Unfortunately, tariffs implemented by the Chinese government in November 2020 ruined its business in China. We’re not talking 10-15% taxes…we’re talking 200% tariffs. Obviously this killed its business and the ideal scenario was for the tariffs to be removed. There were other markets in Asia for Australian wine, but none were as lucrative.

But last week, on March 28, just before the Easter break, Beijing announced the tariffs would be reduced to nil. So is it now back to business as usual? Not so fast.


Treasury Wine Estate (ASX:TWE) share price chart, log scale (Source: TradingView)


China will recover. But…investors need to remember two things

First, it will be slow. Second, we have only seen provisional plans for rebuilding. The company is expected provide more details before the end of June so that point will be addressed soon. It has told investors it would lift prices from July 1 and expects to begin shipping to China this week.

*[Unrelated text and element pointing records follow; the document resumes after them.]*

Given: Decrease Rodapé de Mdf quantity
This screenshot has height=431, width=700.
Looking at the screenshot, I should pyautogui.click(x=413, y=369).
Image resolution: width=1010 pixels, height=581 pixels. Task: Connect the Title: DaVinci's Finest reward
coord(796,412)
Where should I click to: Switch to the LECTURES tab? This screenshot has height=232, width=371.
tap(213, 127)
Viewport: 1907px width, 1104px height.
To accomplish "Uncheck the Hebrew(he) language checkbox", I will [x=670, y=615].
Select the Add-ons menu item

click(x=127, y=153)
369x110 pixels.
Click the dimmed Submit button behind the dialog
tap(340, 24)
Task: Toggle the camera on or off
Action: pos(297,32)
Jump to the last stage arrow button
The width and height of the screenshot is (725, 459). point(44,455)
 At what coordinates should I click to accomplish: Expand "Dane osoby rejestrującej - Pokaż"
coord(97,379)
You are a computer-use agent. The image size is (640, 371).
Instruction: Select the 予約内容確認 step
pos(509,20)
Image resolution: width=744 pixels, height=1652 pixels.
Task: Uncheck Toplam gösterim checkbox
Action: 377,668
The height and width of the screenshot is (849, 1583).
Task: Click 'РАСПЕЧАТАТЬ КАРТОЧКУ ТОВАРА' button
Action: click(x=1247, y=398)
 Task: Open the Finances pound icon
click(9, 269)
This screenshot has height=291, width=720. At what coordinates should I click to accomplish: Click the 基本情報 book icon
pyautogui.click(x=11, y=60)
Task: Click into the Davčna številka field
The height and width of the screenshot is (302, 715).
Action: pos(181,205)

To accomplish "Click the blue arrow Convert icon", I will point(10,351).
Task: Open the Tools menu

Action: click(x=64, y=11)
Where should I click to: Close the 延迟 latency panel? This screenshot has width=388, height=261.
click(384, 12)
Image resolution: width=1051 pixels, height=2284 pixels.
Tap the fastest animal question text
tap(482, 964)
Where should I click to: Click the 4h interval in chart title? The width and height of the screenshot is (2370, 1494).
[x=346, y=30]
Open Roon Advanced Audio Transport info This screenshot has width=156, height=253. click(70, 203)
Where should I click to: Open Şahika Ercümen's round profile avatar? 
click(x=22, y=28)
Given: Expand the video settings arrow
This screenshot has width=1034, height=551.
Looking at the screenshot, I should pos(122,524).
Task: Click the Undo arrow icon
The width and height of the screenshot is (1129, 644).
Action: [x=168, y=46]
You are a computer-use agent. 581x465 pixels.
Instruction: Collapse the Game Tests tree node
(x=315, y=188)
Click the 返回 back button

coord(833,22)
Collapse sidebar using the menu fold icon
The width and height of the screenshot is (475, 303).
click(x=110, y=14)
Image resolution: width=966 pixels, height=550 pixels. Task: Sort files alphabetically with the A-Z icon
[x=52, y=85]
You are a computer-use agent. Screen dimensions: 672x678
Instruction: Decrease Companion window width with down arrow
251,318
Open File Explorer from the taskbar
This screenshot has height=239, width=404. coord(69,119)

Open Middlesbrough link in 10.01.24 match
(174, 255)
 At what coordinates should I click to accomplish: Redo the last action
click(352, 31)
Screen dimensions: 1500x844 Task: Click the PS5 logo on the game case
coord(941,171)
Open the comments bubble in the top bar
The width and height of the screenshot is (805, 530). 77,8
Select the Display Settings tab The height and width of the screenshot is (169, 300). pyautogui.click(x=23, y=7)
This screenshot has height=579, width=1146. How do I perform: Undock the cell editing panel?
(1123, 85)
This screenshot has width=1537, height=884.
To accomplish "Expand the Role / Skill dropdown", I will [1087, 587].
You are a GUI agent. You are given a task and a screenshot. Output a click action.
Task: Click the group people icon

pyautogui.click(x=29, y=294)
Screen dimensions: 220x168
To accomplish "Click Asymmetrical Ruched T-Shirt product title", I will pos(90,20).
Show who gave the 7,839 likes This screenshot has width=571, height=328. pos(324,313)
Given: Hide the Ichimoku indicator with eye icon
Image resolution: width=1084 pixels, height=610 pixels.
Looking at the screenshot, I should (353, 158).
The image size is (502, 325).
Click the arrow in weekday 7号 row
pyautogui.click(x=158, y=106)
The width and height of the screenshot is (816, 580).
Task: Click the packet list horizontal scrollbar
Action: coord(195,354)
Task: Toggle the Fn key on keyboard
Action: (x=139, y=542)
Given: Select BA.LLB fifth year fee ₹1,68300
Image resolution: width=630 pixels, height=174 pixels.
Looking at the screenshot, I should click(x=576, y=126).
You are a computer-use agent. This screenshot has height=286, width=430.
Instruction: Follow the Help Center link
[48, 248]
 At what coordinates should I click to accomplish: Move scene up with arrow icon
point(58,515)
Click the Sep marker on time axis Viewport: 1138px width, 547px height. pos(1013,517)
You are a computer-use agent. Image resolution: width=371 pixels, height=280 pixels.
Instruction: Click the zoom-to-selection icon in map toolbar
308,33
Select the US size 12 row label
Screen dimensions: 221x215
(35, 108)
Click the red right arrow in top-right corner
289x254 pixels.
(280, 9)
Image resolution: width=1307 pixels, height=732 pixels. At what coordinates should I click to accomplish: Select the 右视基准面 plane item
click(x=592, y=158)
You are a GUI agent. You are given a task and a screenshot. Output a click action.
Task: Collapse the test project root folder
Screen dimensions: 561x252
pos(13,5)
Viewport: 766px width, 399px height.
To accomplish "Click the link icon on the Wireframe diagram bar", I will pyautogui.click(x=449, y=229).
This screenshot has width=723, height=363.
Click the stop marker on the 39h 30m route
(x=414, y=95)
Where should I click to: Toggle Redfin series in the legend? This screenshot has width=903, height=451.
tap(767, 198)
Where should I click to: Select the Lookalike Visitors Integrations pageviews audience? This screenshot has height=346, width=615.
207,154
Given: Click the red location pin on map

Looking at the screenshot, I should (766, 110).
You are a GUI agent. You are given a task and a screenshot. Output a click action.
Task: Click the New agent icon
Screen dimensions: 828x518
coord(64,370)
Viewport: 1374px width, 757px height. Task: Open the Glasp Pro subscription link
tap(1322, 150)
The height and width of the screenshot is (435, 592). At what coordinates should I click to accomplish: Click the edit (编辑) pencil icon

Back to the first point, and expanding on the second point, recovery will be slow. No one is suggesting it’d return to pre-COVID levels in a month or two, but some investors probably hope that things will get back to normal in a year or two given demand. The AFR reported that private producer Randall Wine Group for orders totalling 156,000 bottles within hours of the tariffs being lifted. At the end of the day, it is anyone’s guess, although we’d suggest even a year or two is unrealistic.

Investors should also bear in mind that there is significant competition in the market, and that the state of the Chinese economy and consumer confidence are both uncertain to investors. There will likely be more wine producers that will try and penetrate the market, and European providers will likely have taken some share.


Some upside, but how much?

Goldman Sachs put out a note within 24 hours of the tariffs being removed. While admitting that it was a positive catalyst and there was appetite for Penfolds to return, it may take until FY30 for sales to reach pre-COVID levels, at $400m. Nonetheless, it predicted A$120m in FY25, $160m in FY26 and FY27 in $200m. In many ways, this growth could be like the travel industry – it may take some time to reach pre-COVID levels (in fact, even longer in this case), but there would be some growth early on, and potentially more consequential for the share price than later phases of growth. TWE has been honest in that it would take some time for a recovery, forecasting modest growth for the next couple of years, but a step-up from 2026 as wine availability increases.

Goldman lifted its valuation on TWE, but only slightly. It values TWE on a blended basis – 15% on M&A, 42.5% DCF and the remainder on a SOTP basis for its portfolio. Penfolds is just over 70% of the valuation on the SOTP basis. It previously valued Penfolds at an EV/EBIT of 16x, but lifted it to 18x. This lifted it to $11.90. The DCF was $12.90 and M&A at $17.40 per share, using 29.5x P/E. This derives $13 per share, up from $12.60 per share, implying a modest return of 7% from the $12.45 per share price it closed at just prior to Easter.


It is good news for TWE, but does this mean it is now a buy?

We will stop short of making a judgement as to whether or not investors should buy or sell shares in Treasury Wine Estates given everything above. And we certainly won’t speculate as to whether or not other Chinese tariffs, particularly those on beef exports, will be scapped. Nonetheless, there is no denying that it is good news for the company.